The Toronto Star reported a story of a man in Ontario who had a hole in his head the size of a baseball. With severe discomfort, emotionally and physically, he was forced to wait a year for surgery. A movie short, A Short Course in Brain Surgery, recounts the unfortunate event of a Canadian man who, suspected of having a brain tumor, was put on a 4-month waiting list for an MRI scan. Naturally, panicked that the tumor was growing, he crossed the southern border into the United States. Twenty four hours later he got the MRI. On arrival back into Canada, his specialist put him on another 4-month waiting list for neurosurgery. Again he headed south, and had the tumor removed the following day.

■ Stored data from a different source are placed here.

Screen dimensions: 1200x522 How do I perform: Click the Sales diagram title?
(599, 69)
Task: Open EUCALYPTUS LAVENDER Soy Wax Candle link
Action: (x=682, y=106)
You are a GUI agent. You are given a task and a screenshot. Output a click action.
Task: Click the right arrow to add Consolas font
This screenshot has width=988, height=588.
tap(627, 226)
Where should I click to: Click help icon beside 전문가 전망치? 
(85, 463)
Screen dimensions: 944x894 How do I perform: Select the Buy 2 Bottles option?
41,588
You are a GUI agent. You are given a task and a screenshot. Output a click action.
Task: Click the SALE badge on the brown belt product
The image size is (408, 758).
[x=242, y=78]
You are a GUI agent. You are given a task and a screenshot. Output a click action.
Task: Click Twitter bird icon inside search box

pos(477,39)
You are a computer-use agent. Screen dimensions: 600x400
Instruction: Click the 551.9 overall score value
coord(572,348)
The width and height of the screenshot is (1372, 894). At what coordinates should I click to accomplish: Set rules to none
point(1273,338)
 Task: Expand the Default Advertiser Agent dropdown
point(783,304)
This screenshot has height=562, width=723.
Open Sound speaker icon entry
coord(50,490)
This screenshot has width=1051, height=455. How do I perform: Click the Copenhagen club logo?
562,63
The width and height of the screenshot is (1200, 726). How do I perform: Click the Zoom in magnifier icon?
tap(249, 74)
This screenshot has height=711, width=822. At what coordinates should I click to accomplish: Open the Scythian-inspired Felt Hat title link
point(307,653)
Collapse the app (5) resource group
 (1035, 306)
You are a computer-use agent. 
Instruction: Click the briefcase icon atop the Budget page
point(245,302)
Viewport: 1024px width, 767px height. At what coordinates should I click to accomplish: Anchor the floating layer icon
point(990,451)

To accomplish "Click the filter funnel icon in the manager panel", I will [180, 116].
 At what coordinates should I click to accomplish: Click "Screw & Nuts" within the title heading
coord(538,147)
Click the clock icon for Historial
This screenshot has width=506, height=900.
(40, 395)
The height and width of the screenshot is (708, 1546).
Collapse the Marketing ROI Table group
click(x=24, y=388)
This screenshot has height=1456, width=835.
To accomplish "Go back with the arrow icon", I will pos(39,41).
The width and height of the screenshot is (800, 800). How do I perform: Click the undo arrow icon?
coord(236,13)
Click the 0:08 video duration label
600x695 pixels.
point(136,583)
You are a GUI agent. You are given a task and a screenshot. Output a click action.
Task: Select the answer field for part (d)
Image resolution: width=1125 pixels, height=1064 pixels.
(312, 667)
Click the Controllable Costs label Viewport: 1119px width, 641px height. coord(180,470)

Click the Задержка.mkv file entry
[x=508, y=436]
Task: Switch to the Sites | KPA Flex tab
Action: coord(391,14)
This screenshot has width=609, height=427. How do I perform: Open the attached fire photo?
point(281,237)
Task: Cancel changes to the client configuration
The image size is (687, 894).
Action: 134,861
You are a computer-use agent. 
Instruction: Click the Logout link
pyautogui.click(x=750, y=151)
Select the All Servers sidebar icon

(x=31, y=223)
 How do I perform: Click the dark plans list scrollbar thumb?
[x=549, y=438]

Another victim of the Canadian health care system was Janice Fraser, who needed surgery for a urinary disease. To control costs, the hospital specializing in her particular surgery performs only one surgery a month. Janice was behind 31 other people, which meant she would have to wait three years. Because her surgery was delayed so long her bladder developed severe infections and had to be removed immediately. As a result, she was forced to wear a urine bag for the rest of her life. Unlike the rare, isolated events in the United States—that the liberal media love to exploit—these horror stories are prevalent in the Canadian health care system. They happen all the time. Rationing is cruel and unfair, and as the “protector of the people”, government is the culprit.